Brian Joseph is typical. A funeral director in Warren, he has spent his career in a field that offers very specialized service at stressful times in people’s lives, and expects the same in his own.

“When someone’s mother has died at home in the middle of the night, we don’t tell them we’ll be there in the morning,” he says. “We go out right away. That’s what I want from my doctor.”

Recently divorced, the 43-year-old Joseph found himself living alone for the first time in many years, and wondered what would happen if he became too sick to leave home. “I like knowing I can pick up my phone and have a quick response,” he says. His time with Blanchard has been a revelation: “My first physical with him took four hours,” he says. “He’s explaining everything to me, laying everything out. The value you get for your money, it’s just incredible.”

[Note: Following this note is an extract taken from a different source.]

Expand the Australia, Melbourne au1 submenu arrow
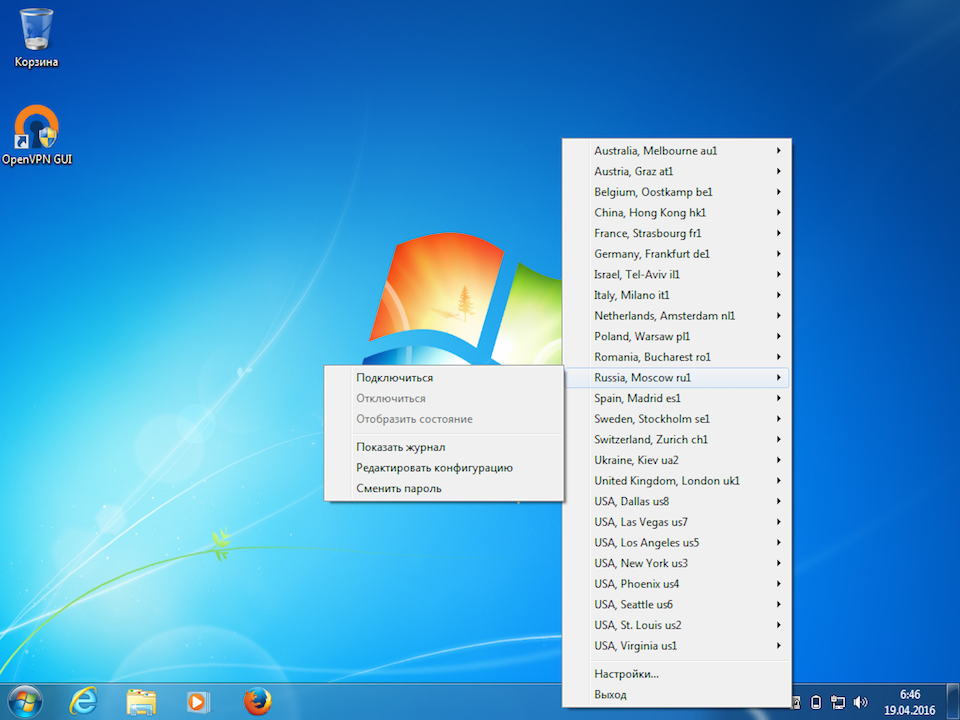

Vernon Scholz agrees. A Warren engineer, he has a chronic medical condition that has so far been resistant to treatment, and, frustrated, he wanted “a medical quarterback, someone who could coordinate everything.” Blanchard will accompany patients to consultations with specialists, and Scholz loves that. “You can call him when you have a question, when it’s fresh in your mind, and he picks up the phone.”

So concierge medicine is win-win? Not for everybody, says Dr. Susan Steigerwalt, a Detroit nephrologist with a large practice composed of far poorer patients. As past president of Physicians for a National Health Program, she emphasizes that she speaks only for herself. To her, concierge medicine only puts off what she sees as the only solution to the nation’s health-care woes: a single-payer national health plan.

She’s sympathetic to the problems that led Blanchard and his patients down that path. “But the bigger problem is 49 million uninsured — people skipping their meds because they can’t afford them this month,” she says. And as for that concierge service, Steigerwalt says: “My little old ladies with uncontrolled hypertension have my cell-phone number, too.”